(Texte source)
- - -
Partant, les services de rénovation et de réparation visés à l’annexe IV, point 2, de la directive TVA doivent porter sur des biens utilisés à des fins d’habitation privée, tandis que les services se rapportant aux biens utilisés à d’autres fins, telles que des fins commerciales, ne sont pas couverts par cette disposition.

36

Dans ce contexte, le gouvernement portugais fait valoir, en substance, que l’expression « logement privé », en ce qu’elle est moins large que des expressions telles que « bâtiment » ou « bien immobilier d’habitation », renvoie de manière individualisée à chacune des fractions autonomes d’un bien immobilier effectivement destinées à l’habitation, sur lesquelles le propriétaire ou le locataire exerce une maîtrise totale, et qu’il convient d’en distinguer les espaces d’accès commun d’un tel bien immobilier. Ainsi, selon cette conception, les services de rénovation et de réparation relatifs aux installations partagées, y compris les ascenseurs, ne relèveraient pas de l’annexe IV, point 2, de la directive TVA.

37

À cet égard, il convient cependant de constater que, dans le cas d’un immeuble d’habitation constitué de plusieurs appartements, les installations partagées sont, en règle générale, importantes, voire indispensables, pour l’utilisation des appartements individuels.

38

Dans ces conditions, il y a lieu de considérer que, s’agissant de tels immeubles d’habitation, les installations partagées sont couvertes par l’expression « logements privés », au sens de l’annexe IV, point 2, de la directive TVA, de sorte que les services de rénovation et de réparation relatifs à ces installations relèvent de cette disposition. À ce titre, les ascenseurs, faisant partie intégrante des bâtiments qui en disposent, sont compris dans lesdites installations.

39

Partant, il convient de conclure du libellé de l’annexe IV, point 2, de la directive TVA que relèvent de cette disposition les services de réparation et de rénovation d’ascenseurs d’immeubles d’habitation, à l’exclusion des services d’entretien de tels ascenseurs.

40

S’agissant du contexte dans lequel s’inscrit l’annexe IV, point 2, de la directive TVA, cette disposition, en ce qu’elle permet d’appliquer un taux réduit de TVA, constitue une dérogation au principe de l’application du taux normal et est donc d’interprétation stricte [voir, en ce sens, arrêt du 1er octobre 2020, Staatssecretaris van Financiën (Taux réduit de TVA pour aphrodisiaques), C-331/19, EU:C:2020:786, point 30 et jurisprudence citée].

41

Or, l’interprétation exposée au point 39 du présent arrêt, dans la mesure où elle se fonde sur l’importance des installations partagées pour l’utilisation des appartements individuels d’un immeuble d’habitation, est conforme à cette exigence.

42

Il y a lieu, cependant, d’ajouter que, les services de rénovation et de réparation effectués dans les bâtiments utilisés à des fins autres que d’habitation devant rester soumis à l’application du taux normal de TVA, il convient de procéder à une répartition au prorata dans le cas de services de rénovation et de réparation relatifs aux installations partagées de bâtiments à usage mixte, lesquels incluent des fractions destinées à l’habitation privée et des fractions destinées à d’autres fins, telles que des fins commerciales.
- - -
(Données extraites)
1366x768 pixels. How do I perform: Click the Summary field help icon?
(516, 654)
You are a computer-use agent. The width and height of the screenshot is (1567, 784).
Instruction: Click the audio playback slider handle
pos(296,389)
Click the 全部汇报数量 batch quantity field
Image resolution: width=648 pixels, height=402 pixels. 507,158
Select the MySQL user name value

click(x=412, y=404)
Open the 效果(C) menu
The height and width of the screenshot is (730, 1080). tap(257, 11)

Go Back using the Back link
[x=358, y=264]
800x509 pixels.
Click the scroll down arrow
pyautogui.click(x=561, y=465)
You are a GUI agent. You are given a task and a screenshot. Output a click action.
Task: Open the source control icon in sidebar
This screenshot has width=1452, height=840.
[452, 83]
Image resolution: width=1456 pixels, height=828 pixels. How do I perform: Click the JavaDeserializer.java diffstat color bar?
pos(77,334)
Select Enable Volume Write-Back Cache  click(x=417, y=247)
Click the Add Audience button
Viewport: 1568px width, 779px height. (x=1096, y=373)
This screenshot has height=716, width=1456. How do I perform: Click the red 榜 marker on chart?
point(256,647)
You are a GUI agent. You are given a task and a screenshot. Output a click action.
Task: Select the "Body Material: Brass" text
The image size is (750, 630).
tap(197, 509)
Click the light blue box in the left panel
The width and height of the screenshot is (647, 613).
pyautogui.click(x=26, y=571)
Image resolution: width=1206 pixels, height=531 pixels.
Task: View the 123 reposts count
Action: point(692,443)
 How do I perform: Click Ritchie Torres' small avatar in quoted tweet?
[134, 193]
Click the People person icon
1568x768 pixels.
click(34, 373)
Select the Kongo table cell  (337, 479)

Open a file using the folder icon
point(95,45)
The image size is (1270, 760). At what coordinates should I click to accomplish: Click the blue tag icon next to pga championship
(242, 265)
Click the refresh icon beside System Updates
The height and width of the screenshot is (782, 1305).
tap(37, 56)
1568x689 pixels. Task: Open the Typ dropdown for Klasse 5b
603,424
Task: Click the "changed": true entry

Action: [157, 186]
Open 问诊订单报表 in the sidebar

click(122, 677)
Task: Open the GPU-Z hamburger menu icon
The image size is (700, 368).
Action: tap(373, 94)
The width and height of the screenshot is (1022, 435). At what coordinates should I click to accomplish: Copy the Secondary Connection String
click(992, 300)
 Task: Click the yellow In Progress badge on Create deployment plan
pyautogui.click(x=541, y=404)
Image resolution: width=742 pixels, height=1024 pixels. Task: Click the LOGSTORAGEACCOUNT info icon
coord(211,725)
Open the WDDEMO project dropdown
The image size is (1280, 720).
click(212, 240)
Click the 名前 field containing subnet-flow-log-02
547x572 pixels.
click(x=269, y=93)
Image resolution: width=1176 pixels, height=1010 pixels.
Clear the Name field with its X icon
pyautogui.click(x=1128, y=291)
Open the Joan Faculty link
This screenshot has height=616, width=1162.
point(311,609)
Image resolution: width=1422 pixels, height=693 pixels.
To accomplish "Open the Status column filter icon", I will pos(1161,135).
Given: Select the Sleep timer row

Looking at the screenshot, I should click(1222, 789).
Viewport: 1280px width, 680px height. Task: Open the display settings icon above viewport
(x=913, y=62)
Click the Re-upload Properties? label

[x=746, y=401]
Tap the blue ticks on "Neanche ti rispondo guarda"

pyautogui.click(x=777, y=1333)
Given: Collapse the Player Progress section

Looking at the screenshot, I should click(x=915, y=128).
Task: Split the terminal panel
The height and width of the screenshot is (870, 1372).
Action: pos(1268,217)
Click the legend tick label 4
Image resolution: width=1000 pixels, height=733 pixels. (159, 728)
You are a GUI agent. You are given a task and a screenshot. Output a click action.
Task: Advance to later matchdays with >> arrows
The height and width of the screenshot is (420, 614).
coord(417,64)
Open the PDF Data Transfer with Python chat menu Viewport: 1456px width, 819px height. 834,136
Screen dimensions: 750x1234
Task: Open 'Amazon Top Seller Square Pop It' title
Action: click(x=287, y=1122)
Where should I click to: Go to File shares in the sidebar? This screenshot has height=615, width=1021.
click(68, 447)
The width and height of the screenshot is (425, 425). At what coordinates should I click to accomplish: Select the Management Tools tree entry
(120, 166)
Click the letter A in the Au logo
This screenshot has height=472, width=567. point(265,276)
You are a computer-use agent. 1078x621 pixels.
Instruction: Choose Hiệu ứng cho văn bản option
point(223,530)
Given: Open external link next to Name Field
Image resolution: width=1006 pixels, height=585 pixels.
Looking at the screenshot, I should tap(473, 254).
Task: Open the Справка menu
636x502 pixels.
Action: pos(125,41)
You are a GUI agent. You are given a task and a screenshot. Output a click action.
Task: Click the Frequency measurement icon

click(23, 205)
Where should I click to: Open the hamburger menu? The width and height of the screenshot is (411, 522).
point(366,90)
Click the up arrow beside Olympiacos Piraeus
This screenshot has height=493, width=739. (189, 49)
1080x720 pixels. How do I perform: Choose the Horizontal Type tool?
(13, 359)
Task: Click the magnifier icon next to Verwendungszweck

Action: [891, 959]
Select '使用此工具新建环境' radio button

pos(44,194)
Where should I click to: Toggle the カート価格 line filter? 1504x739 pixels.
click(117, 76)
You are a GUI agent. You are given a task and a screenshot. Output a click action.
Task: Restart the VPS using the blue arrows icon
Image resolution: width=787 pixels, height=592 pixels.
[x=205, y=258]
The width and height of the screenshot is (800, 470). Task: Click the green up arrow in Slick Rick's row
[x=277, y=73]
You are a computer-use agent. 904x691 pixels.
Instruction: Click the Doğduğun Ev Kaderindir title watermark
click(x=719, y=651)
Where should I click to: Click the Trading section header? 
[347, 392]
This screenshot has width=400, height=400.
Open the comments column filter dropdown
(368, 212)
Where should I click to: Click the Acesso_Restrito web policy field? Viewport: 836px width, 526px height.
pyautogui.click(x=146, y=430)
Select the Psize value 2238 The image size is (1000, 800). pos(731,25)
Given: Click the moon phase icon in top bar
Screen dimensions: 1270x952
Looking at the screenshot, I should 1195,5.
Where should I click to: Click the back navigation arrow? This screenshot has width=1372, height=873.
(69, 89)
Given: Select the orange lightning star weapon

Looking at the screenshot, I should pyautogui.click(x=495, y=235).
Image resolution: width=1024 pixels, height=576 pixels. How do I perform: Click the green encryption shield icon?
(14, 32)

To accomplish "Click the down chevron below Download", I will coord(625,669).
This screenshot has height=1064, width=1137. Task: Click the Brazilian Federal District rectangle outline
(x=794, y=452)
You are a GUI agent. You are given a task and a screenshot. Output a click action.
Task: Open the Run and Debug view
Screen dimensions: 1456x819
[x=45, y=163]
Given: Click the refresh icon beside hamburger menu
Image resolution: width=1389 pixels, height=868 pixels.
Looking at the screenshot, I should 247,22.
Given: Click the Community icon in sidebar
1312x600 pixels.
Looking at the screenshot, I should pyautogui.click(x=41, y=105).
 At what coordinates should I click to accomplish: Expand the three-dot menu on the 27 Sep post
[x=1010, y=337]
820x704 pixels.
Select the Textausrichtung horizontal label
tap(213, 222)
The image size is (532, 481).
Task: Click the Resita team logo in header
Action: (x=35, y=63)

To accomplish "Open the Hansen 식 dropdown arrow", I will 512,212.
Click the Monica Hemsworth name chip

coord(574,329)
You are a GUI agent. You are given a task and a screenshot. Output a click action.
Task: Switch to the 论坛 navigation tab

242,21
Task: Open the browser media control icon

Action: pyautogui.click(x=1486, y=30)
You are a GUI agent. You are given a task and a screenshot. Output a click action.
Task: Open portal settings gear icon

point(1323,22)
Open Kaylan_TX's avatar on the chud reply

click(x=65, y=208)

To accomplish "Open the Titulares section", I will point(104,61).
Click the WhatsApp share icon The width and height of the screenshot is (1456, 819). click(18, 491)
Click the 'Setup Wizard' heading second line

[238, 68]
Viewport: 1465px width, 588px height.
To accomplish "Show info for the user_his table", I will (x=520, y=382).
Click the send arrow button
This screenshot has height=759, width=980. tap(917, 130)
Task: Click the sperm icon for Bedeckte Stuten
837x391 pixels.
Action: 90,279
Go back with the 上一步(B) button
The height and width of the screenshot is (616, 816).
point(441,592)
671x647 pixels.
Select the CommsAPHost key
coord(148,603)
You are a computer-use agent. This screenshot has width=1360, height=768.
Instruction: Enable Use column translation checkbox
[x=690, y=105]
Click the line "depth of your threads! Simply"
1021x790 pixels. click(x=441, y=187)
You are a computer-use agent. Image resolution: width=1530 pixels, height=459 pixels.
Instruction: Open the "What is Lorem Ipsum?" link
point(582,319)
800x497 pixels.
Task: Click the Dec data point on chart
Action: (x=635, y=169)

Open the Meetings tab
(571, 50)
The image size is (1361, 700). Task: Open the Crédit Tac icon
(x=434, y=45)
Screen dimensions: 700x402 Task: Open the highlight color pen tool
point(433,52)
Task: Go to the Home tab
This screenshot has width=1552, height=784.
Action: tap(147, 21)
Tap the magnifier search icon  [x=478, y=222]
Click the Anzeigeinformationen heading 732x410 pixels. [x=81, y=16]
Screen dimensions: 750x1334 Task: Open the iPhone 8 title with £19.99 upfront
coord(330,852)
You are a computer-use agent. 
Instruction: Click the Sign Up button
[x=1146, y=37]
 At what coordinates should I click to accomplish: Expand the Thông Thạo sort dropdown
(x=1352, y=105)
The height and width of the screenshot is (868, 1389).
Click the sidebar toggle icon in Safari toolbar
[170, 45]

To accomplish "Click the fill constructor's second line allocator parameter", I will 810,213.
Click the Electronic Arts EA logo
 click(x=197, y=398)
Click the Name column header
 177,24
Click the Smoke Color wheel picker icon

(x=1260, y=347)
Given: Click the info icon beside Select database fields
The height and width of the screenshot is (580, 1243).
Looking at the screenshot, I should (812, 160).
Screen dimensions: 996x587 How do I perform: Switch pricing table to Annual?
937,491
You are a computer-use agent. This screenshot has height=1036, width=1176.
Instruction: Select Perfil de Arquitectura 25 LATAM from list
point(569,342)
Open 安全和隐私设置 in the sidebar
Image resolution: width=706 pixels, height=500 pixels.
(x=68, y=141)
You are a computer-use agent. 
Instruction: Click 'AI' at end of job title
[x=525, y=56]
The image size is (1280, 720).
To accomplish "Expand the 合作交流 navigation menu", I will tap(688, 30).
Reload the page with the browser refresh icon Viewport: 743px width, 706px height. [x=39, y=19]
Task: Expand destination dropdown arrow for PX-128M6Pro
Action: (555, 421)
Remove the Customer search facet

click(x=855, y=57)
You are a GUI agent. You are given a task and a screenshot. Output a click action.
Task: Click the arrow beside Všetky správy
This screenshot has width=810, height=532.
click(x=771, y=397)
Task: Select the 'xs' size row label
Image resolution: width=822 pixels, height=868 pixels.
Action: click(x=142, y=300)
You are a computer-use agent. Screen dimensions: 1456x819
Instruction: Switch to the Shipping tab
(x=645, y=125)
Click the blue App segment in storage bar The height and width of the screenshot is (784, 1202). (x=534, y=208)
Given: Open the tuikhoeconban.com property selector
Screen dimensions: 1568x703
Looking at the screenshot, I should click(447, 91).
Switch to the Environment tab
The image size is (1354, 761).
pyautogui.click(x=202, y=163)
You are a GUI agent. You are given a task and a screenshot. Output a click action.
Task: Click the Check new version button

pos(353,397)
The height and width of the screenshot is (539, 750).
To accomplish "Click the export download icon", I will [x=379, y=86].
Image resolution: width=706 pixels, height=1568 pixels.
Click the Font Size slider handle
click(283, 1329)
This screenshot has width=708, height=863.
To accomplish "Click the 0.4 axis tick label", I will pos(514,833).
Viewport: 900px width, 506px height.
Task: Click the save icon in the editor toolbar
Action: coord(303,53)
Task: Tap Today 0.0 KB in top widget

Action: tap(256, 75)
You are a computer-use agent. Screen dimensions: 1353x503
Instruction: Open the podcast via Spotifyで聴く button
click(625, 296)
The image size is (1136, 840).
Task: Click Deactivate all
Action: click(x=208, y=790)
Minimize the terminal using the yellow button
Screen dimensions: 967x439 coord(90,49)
- - -
(Tâches rédigées)
1: Reproduisez à l'identique le passage de l'extrait sur le taux réduit de TVA commençant par « Partant, il convient » et se poursuivant jusqu'à « de tels ascenseurs. ».
2: D'après l'extrait sur le taux réduit de TVA, quels services relatifs aux ascenseurs d'immeubles d'habitation ne relèvent pas de l'annexe IV, point 2, de la directive TVA ?
3: Prolongez l'extrait sur le taux réduit de TVA au-delà de sa dernière phrase.

(Résultats par tâche)
1:
Partant, il convient de conclure du libellé de l’annexe IV, point 2, de la directive TVA que relèvent de cette disposition les services de réparation et de rénovation d’ascenseurs d’immeubles d’habitation, à l’exclusion des services d’entretien de tels ascenseurs.

2: Les services d'entretien de ces ascenseurs.

3:
43

L’interprétation retenue au point 39 du présent arrêt concorde également avec l’objectif poursuivi par l’annexe IV de la directive TVA, dès lors qu’il ressort de l’intitulé du titre VIII, chapitre 3, de cette directive que le législateur de l’Union a envisagé un allègement de la TVA ciblé sur des services à forte intensité de main-d’œuvre, ce qui est le cas des services de réparation et de rénovation d’ascenseurs.

44

Cela étant, ainsi que le gouvernement portugais le fait valoir, la Cour a jugé que les États membres ont la possibilité de procéder à une application sélective du taux réduit de TVA, sous réserve, d’une part, de n’isoler, aux fins de l’application du taux réduit, que des aspects concrets et spécifiques de la catégorie de prestations en cause et, d’autre part, de respecter le principe de neutralité fiscale (voir, en ce sens, arrêt du 5 septembre 2019, Regards Photographiques, C-145/18, EU:C:2019:668, points 42 et 43 ainsi que jurisprudence citée).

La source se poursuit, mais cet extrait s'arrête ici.